→ **PAGE TEXT**:
# Multiple catalogs



## claudel.lemieux (Mar 5, 2020)

Can you confirm... With LR CC (Cloud version) I understand the user can have one and only one catalog.  I would certainly make use of more than one (as I do with LR CC Classic) if at al possible.


----------



## Paul McFarlane (Mar 5, 2020)

Hi and welcome to the forums!

Using the cloud version, although there is a local catalog it's used to keep track locally of what's in the cloud. The whole concept of the cloud is that you don't have catalogs or folders (so no, you don't have multiple catalogs with the cloud version, it's one of the distinctions with Classic)


----------



## clee01l (Mar 5, 2020)

claudel.lemieux said:


> Can you confirm... With LR CC (Cloud version) I understand the user can have one and only one catalog.  I would certainly make use of more than one (as I do with LR CC Classic) if at al possible.

→ **WHAT THE EXERCISE ASKS**:
Answer these questions about the forum thread above:
1. With which version does claudel.lemieux already use more than one catalog?
2. According to Paul McFarlane, what is the local catalog in the cloud version used for?
3. What two things does Paul McFarlane say the cloud concept does away with?

→ **STORED RECORDS**:
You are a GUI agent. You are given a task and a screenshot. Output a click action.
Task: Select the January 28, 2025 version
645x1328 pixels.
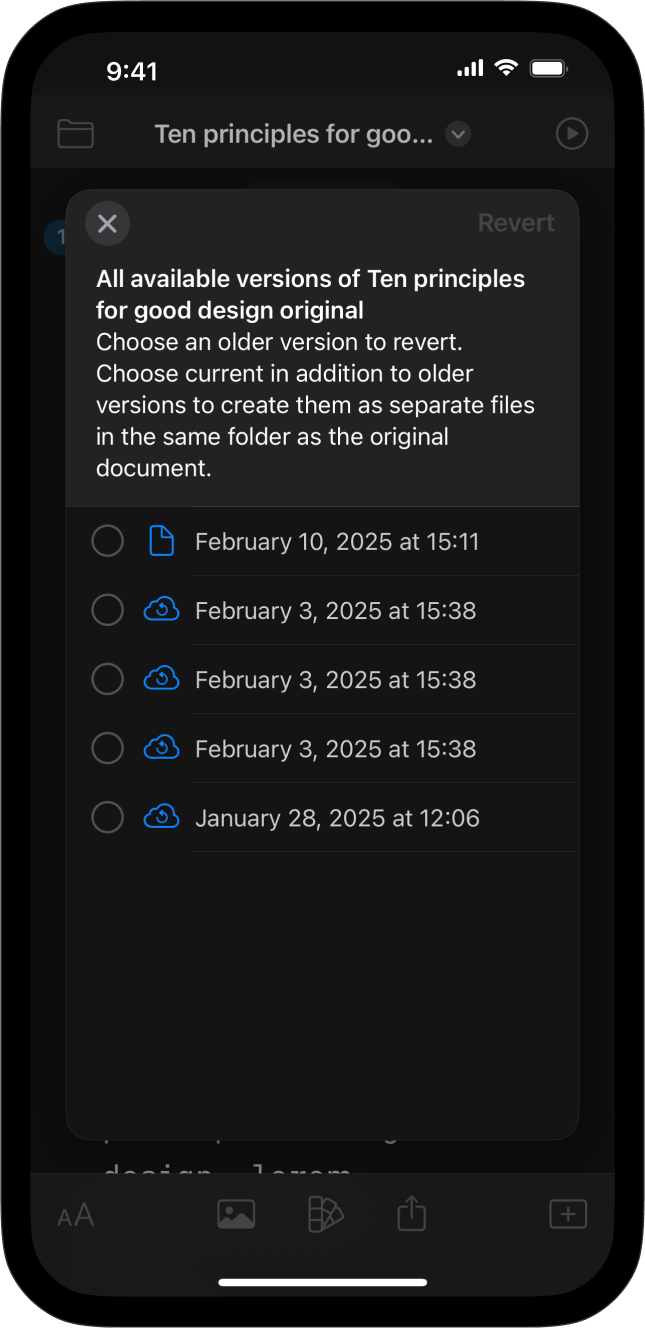pos(107,817)
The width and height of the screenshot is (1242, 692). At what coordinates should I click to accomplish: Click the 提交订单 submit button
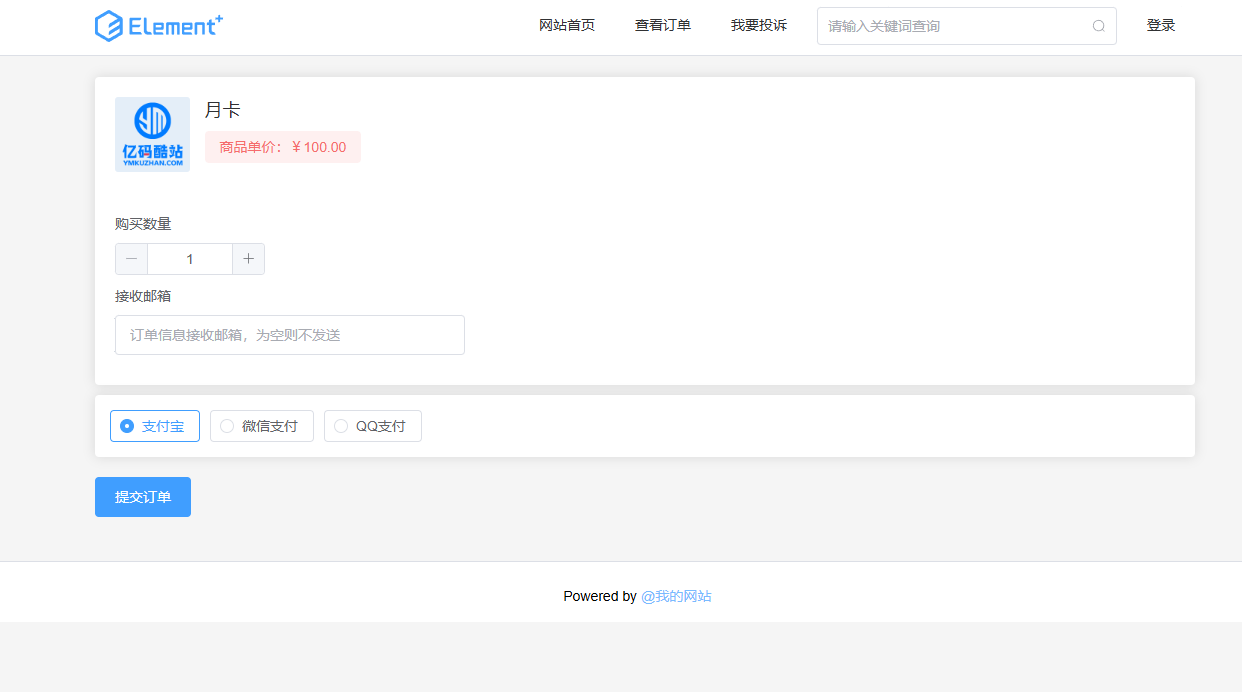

→ **SOLUTION TO THIS PROBLEM**:
1. LR CC Classic.
2. To keep track locally of what's in the cloud.
3. Catalogs and folders.